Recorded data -

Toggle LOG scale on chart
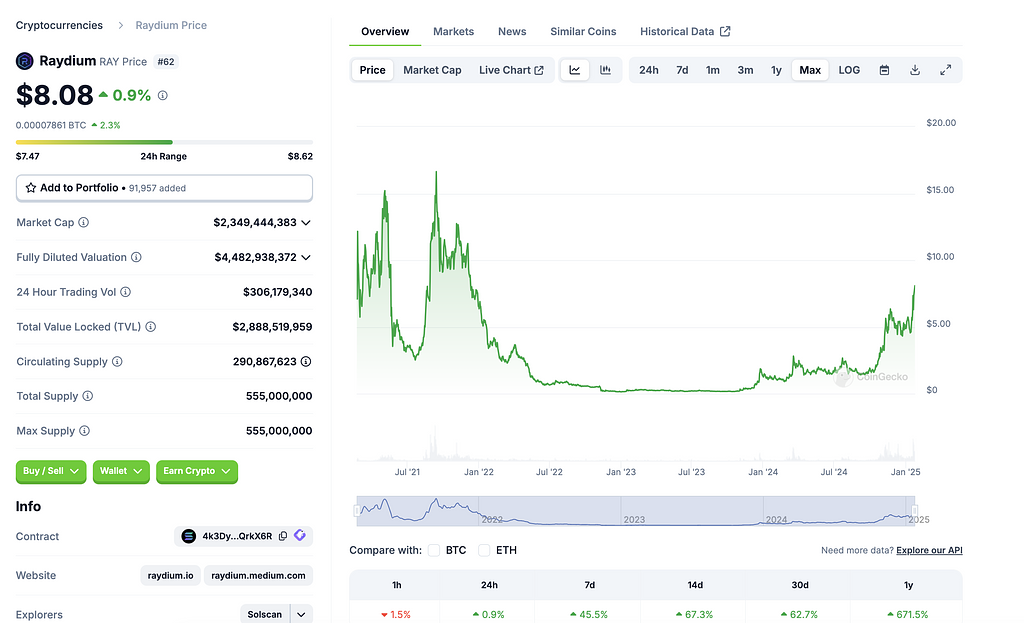 click(849, 70)
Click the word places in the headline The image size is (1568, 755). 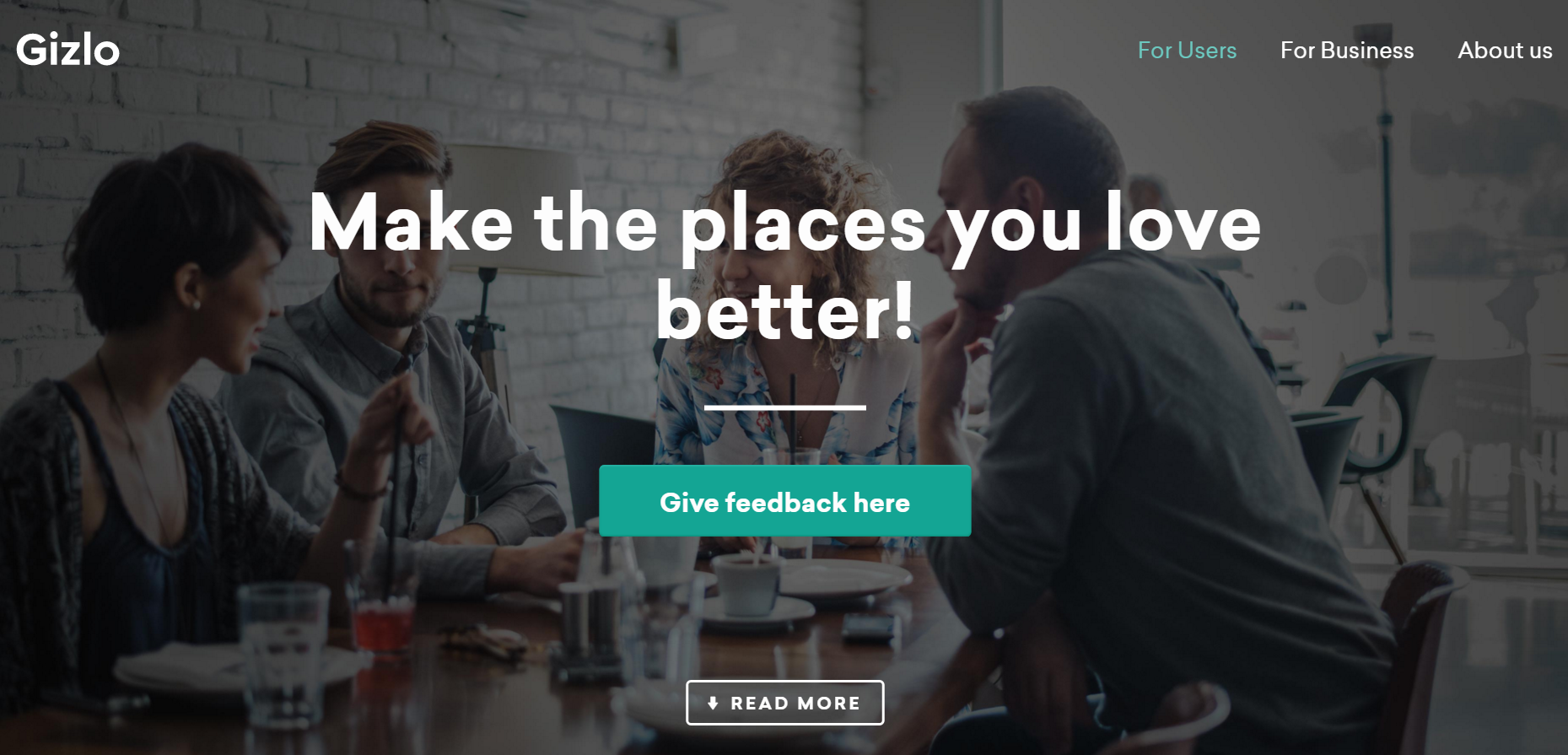tap(803, 226)
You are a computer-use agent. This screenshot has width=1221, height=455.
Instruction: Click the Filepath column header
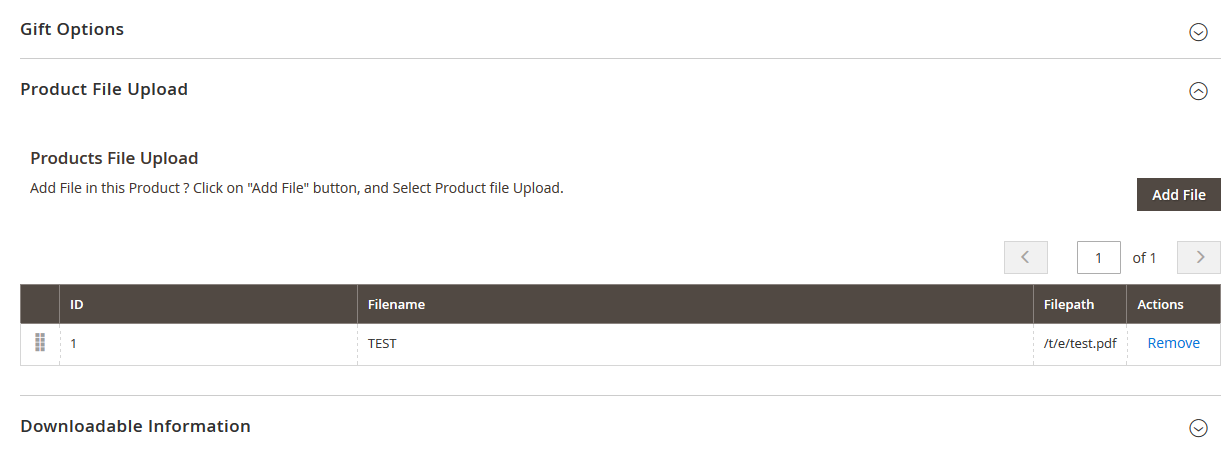[x=1069, y=304]
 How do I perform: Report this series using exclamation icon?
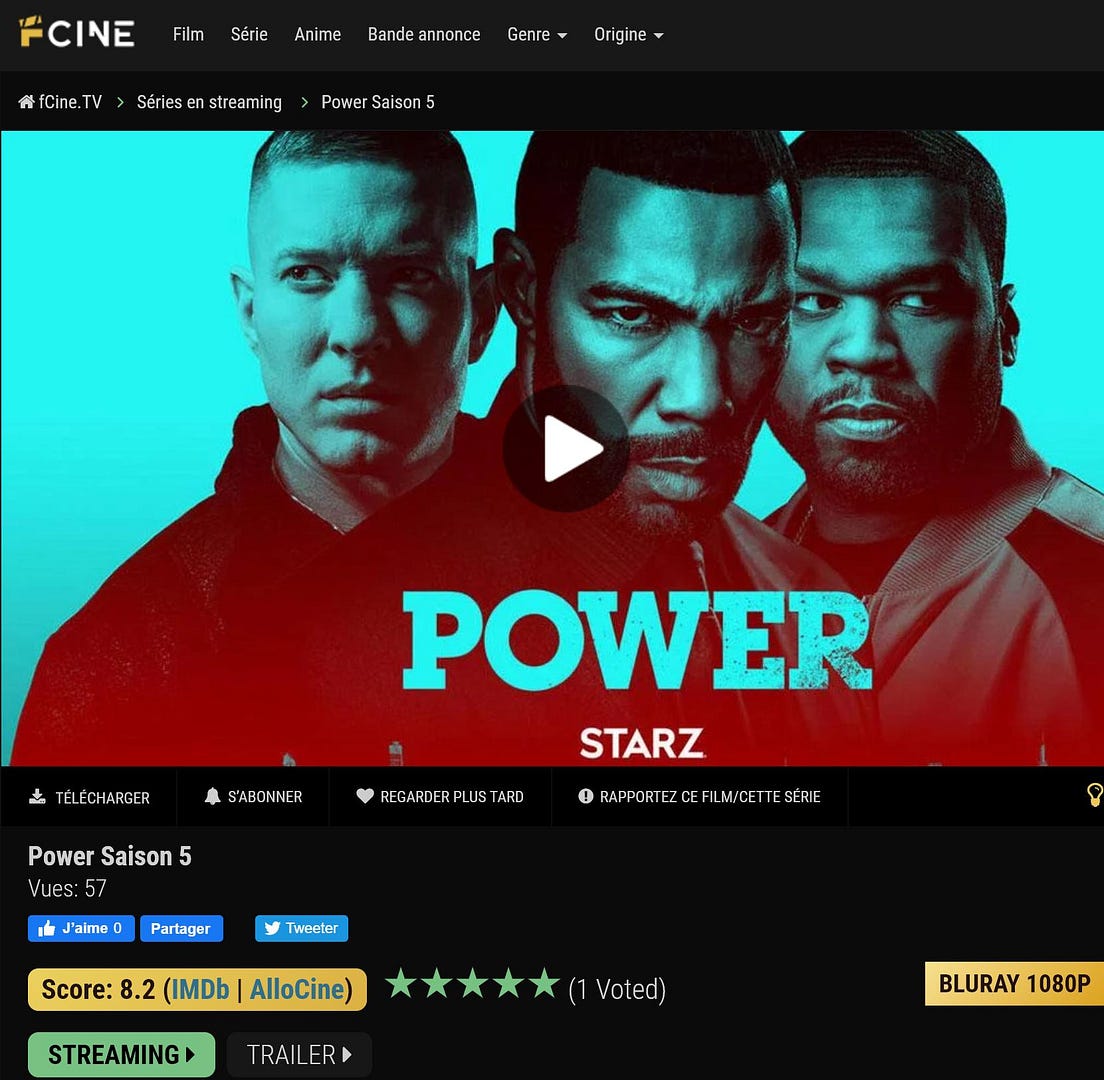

The problem -
Transcribe exactly the lines that go from the one holding "Instruction: Click the Filepath column header" through the last line of the entries, both included, and nothing besides them. Do not include any pictures.

Completed exercise -
Instruction: Click the Filepath column header
[x=1069, y=304]
 How do I perform: Report this series using exclamation icon?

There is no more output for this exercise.